[Excerpts from a dataset]

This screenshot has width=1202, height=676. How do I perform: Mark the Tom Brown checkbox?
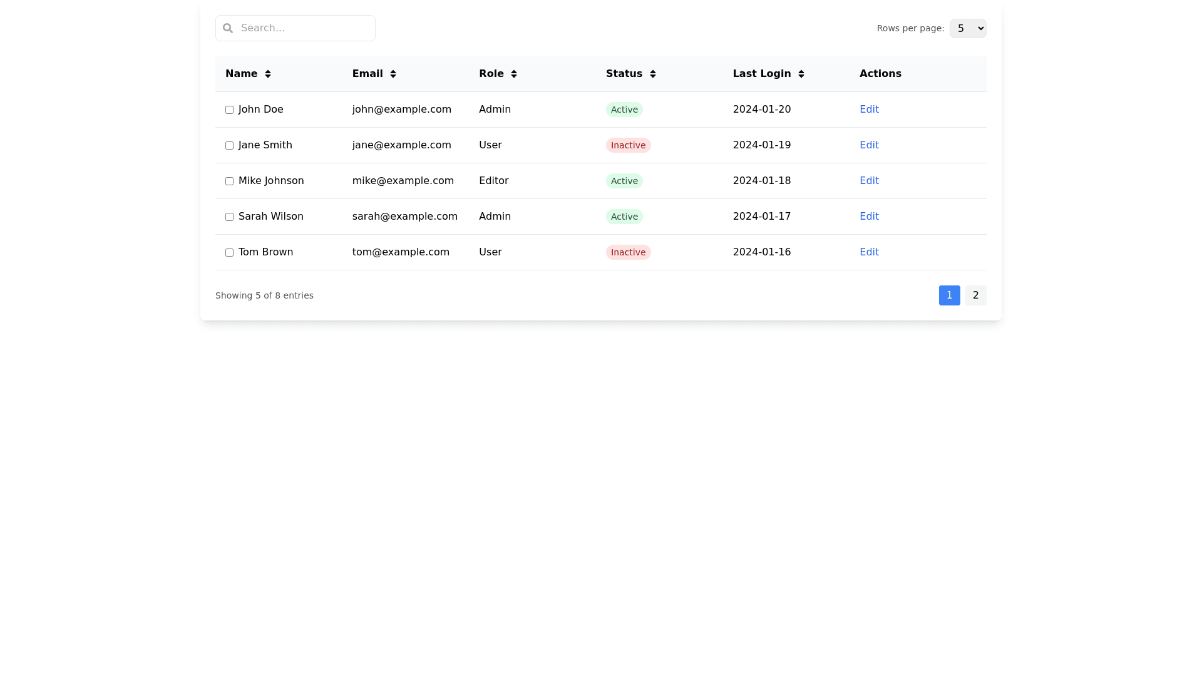pos(230,253)
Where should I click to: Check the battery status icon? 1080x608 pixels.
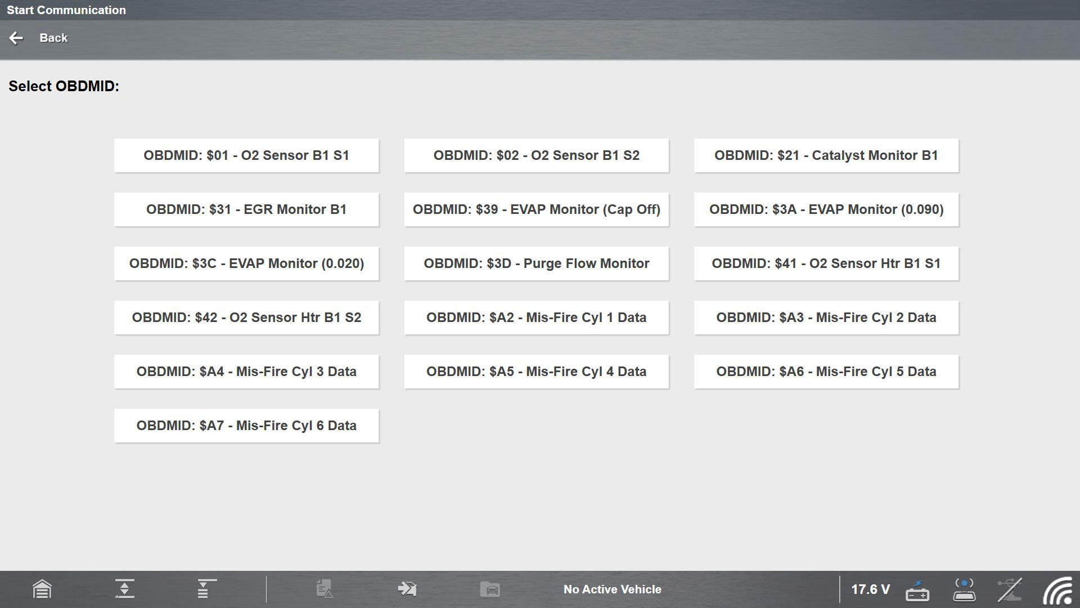click(917, 590)
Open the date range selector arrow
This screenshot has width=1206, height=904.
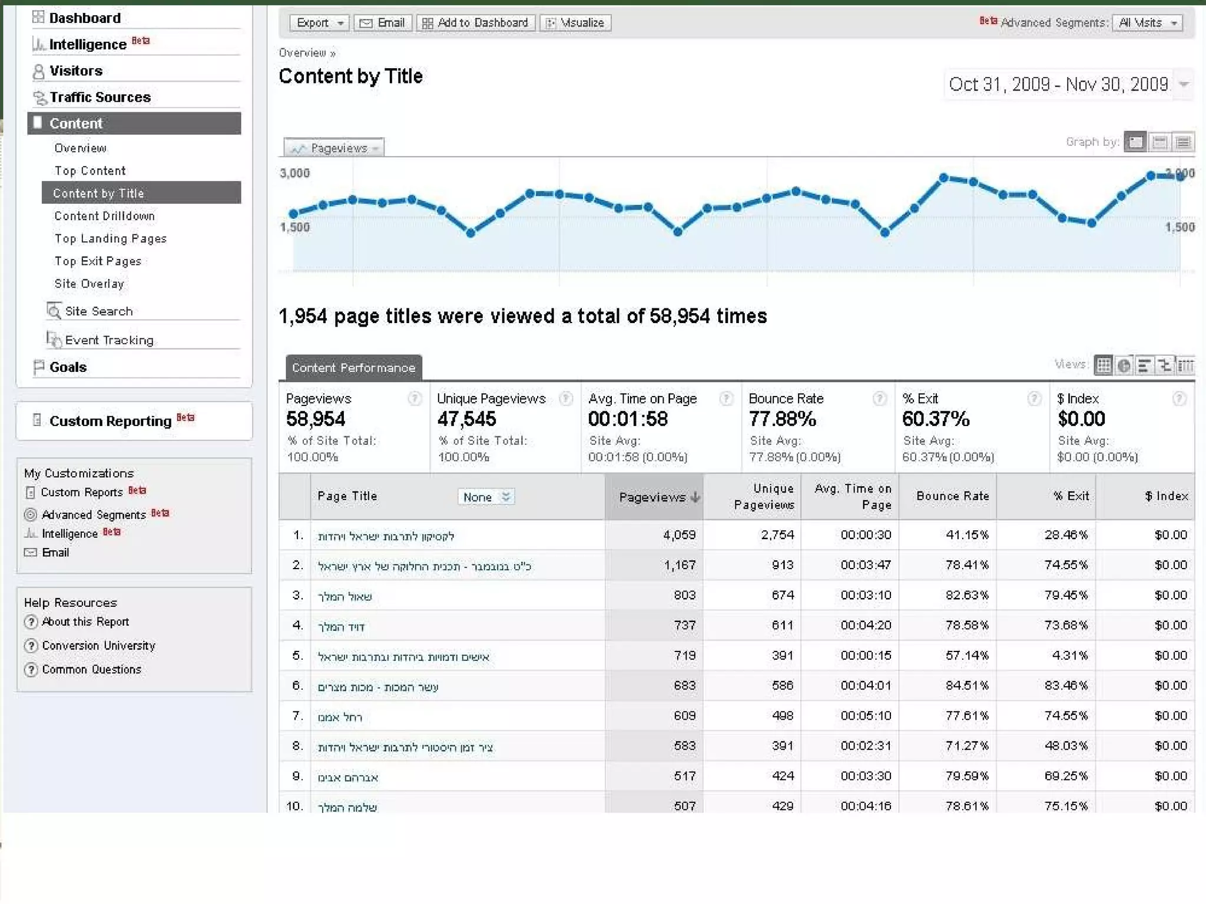pos(1184,84)
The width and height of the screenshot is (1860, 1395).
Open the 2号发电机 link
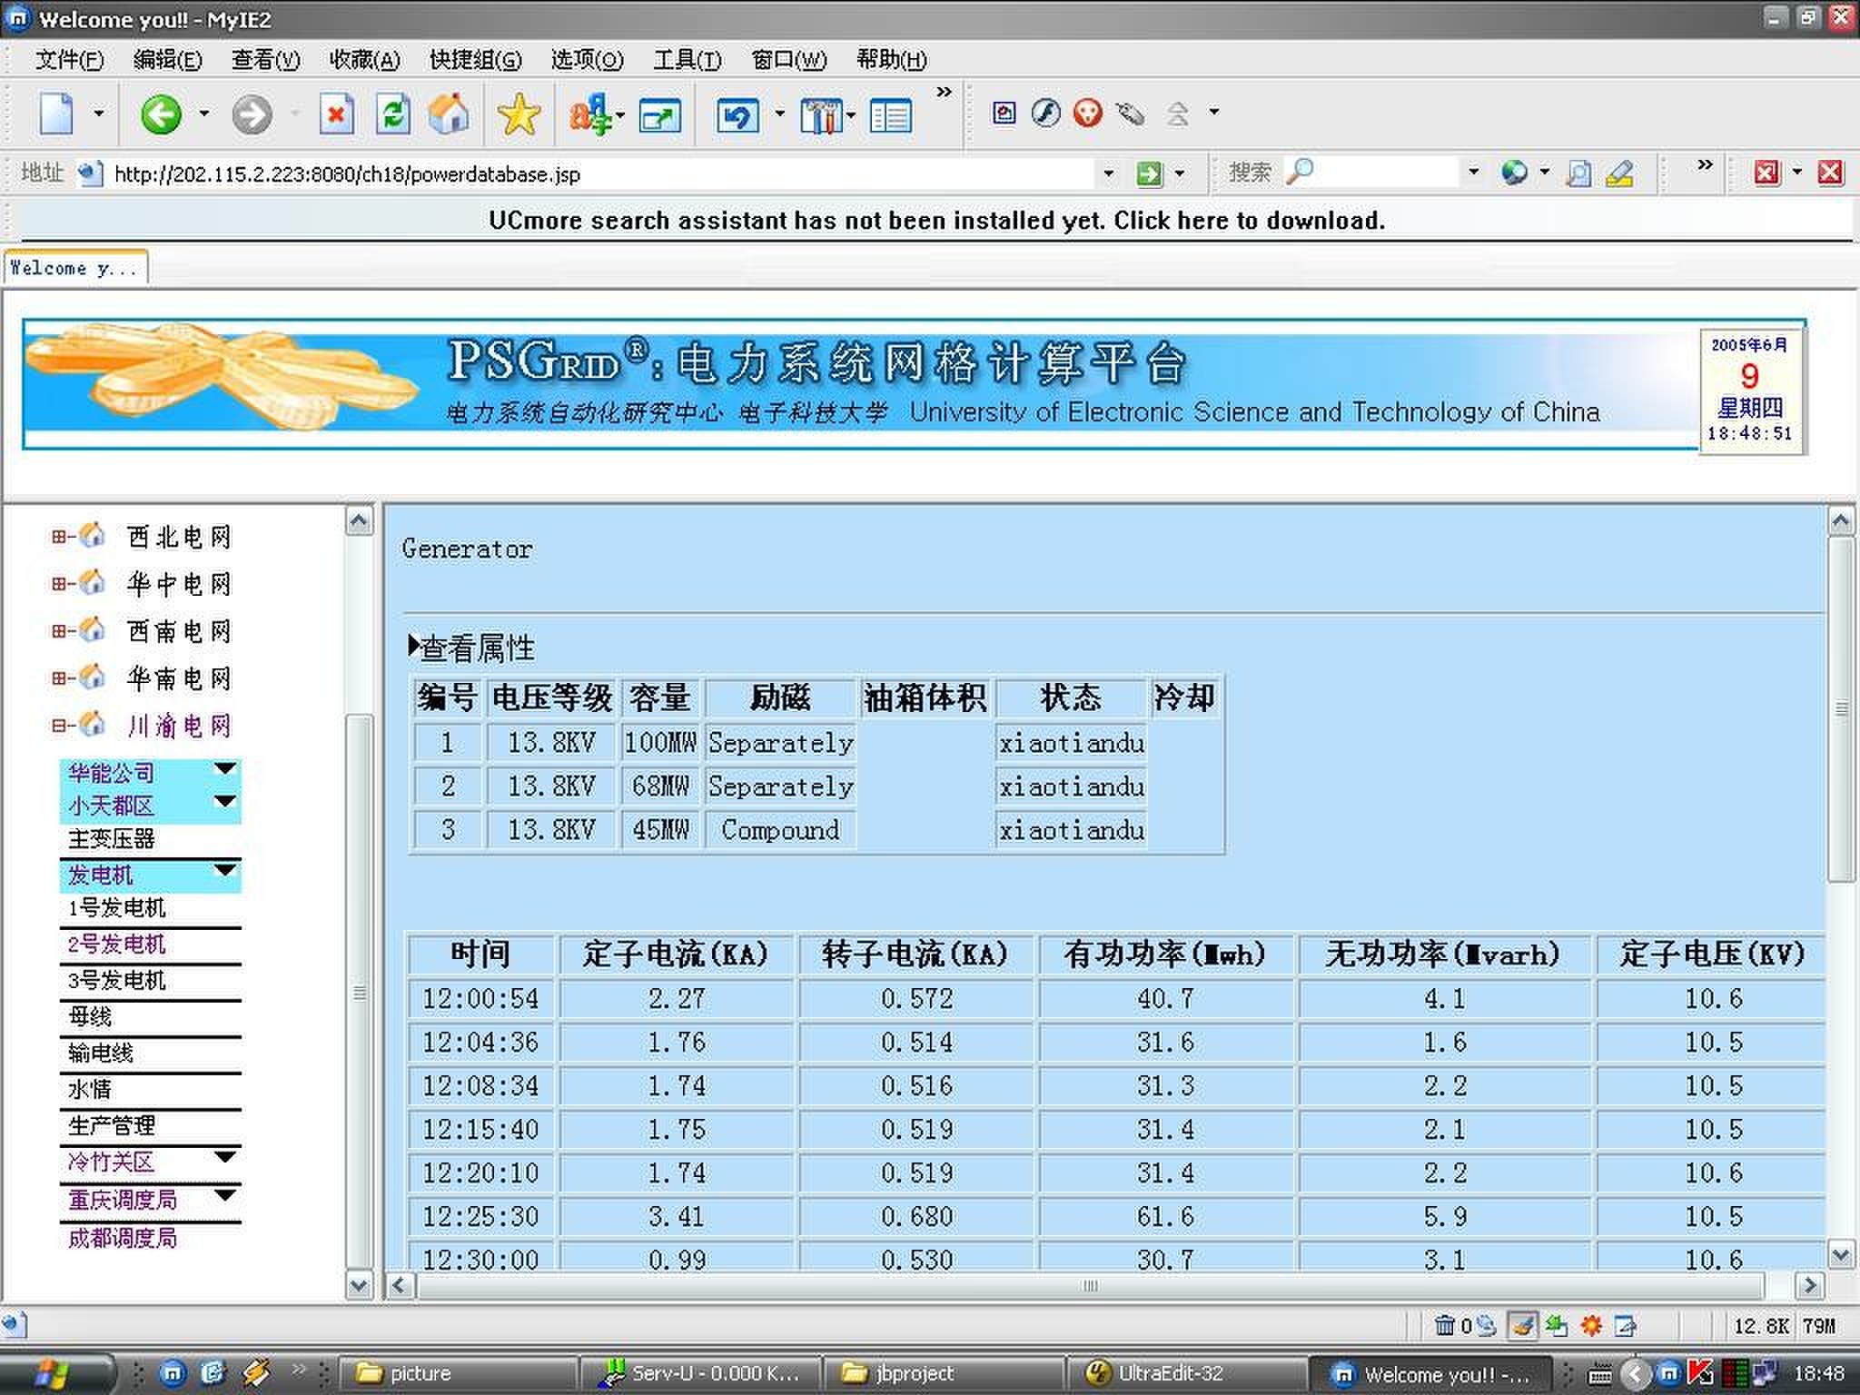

**About this exercise:**
Each record is to be restated word for word; no picture goes in.

**Exercise answer:**
This screenshot has width=1202, height=676. How do I perform: Mark the Tom Brown checkbox?
pos(230,253)
Where should I click to: Check the battery status icon? 1080x608 pixels.
click(917, 590)
Open the date range selector arrow
This screenshot has width=1206, height=904.
pos(1184,84)
The width and height of the screenshot is (1860, 1395).
Open the 2号发电机 link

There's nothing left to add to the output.